The diagnosis of a PA is based on a combination of clinical findings, neuroimaging, and, ultimately, pathologic findings. The pathology is characteristic of a low-grade astrocytoma (WHO grade I), including spindle-shaped (hair-like) cells, a fibrillary background (see Figs. 5a-c), degenerating axons (Rosenthal fibers; see Fig. 5d), eosinophilic granular bodies, and, in some cases, areas of cystic degeneration (7). Mitotic figures and necrosis are absent, thus differentiating these tumors from higher grade gliomas, although the cellular proliferation rate as evidenced by the Ki67 index, is somewhat variable. Although some authors consider these tumors to be “hamartomas,” they are, in fact, true tumors and should be considered as such with respect to assessment and management.
Both computed tomographic (CT) scanning and MRI can detect these tumors. Both typically reveal enlargement and enhancement of the nerve; however, of the two, MRI is the study of choice due to its ability to delineate the extent of involvement. CT is useful to evaluate the size of the optic canal and to assess the presence of neural calcification that might be associated with an optic nerve sheath meningioma. In our case, the initial MRI 4 months after symptom onset demonstrated uniform high T2 signal and uniform enhancement confined to the optic nerve with mild associated mass effect. The imaging differential diagnosis of this appearance includes both inflammatory and neoplastic conditions. Sarcoidosis and, rarely, tuberculosis and syphilis can present with this picture. Wegener granulomatosis also can involve the optic nerve, but rarely in isolation. Within the neoplastic category, lymphoma can present as an isolated optic neuropathy with this imaging appearance (11). In our patient, a meningioma could be excluded based on the imaging appearance, as meningiomas typically demonstrate low T2 signal and a “tram-track” or “doughnut” enhancement of the optic nerve sheath with no enhancement of the nerve.

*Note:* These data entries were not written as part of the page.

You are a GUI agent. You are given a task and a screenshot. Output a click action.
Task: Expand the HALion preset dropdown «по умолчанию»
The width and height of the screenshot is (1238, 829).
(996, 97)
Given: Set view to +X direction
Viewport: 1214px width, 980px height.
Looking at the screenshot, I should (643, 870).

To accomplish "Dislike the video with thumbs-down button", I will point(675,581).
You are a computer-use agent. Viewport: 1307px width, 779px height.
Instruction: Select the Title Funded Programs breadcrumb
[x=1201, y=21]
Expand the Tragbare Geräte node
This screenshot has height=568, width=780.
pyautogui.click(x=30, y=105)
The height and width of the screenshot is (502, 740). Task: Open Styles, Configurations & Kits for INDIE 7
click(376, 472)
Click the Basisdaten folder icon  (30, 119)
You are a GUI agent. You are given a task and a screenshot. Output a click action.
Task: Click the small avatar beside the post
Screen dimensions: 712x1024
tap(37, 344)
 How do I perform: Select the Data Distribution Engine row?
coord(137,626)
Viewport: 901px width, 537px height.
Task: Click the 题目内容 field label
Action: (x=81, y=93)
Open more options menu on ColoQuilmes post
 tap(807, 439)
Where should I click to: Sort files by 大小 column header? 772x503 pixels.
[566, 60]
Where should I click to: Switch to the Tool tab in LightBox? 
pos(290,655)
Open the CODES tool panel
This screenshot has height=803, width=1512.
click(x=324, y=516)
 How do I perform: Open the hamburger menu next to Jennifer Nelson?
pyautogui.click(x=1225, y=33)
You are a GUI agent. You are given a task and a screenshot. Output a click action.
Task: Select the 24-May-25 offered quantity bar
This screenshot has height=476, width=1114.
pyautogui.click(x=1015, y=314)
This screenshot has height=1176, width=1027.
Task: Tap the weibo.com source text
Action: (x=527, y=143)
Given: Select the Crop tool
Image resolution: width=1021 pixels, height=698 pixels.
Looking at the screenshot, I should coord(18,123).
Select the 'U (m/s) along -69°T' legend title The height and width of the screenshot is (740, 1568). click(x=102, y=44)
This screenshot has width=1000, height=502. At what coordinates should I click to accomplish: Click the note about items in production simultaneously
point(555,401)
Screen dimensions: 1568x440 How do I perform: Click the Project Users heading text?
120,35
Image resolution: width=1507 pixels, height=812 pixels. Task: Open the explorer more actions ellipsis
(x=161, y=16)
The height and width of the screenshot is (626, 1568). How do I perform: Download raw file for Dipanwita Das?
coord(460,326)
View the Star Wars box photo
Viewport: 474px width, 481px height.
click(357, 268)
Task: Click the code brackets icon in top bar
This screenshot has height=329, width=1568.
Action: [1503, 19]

The management of optic nerve pilocytic astrocytomas is somewhat controversial. For children, most authors recommend observation alone with radiation therapy, chemotherapy, or surgical resection used in cases of progressive visual loss not due to amblyopia, an increase in the size of the tumor by neuroimaging, or disfiguring proptosis. The number of cases of PAs reported in adults is too small to warrant a definitive recommendation; however, the cases reported suggest that the visual and systemic prognoses generally are good, and thus are similar to the prognoses in children. Thus, treatment is used when necessary to protect the fellow eye from being affected by extension of the tumor to the optic chiasm and, hopefully, improve vision in the affected eye. Radiation, chemotherapy or surgery may be used in selected cases (8). In adults more than children, careful monitoring by clinical examination and neuroimaging is essential to identify the rare cases of malignant transformation that can be occur spontaneously or following radiation (9,10,13). It has been recommended that our patient receive radiation to protect the vision in his fellow eye from chiasmal involvement.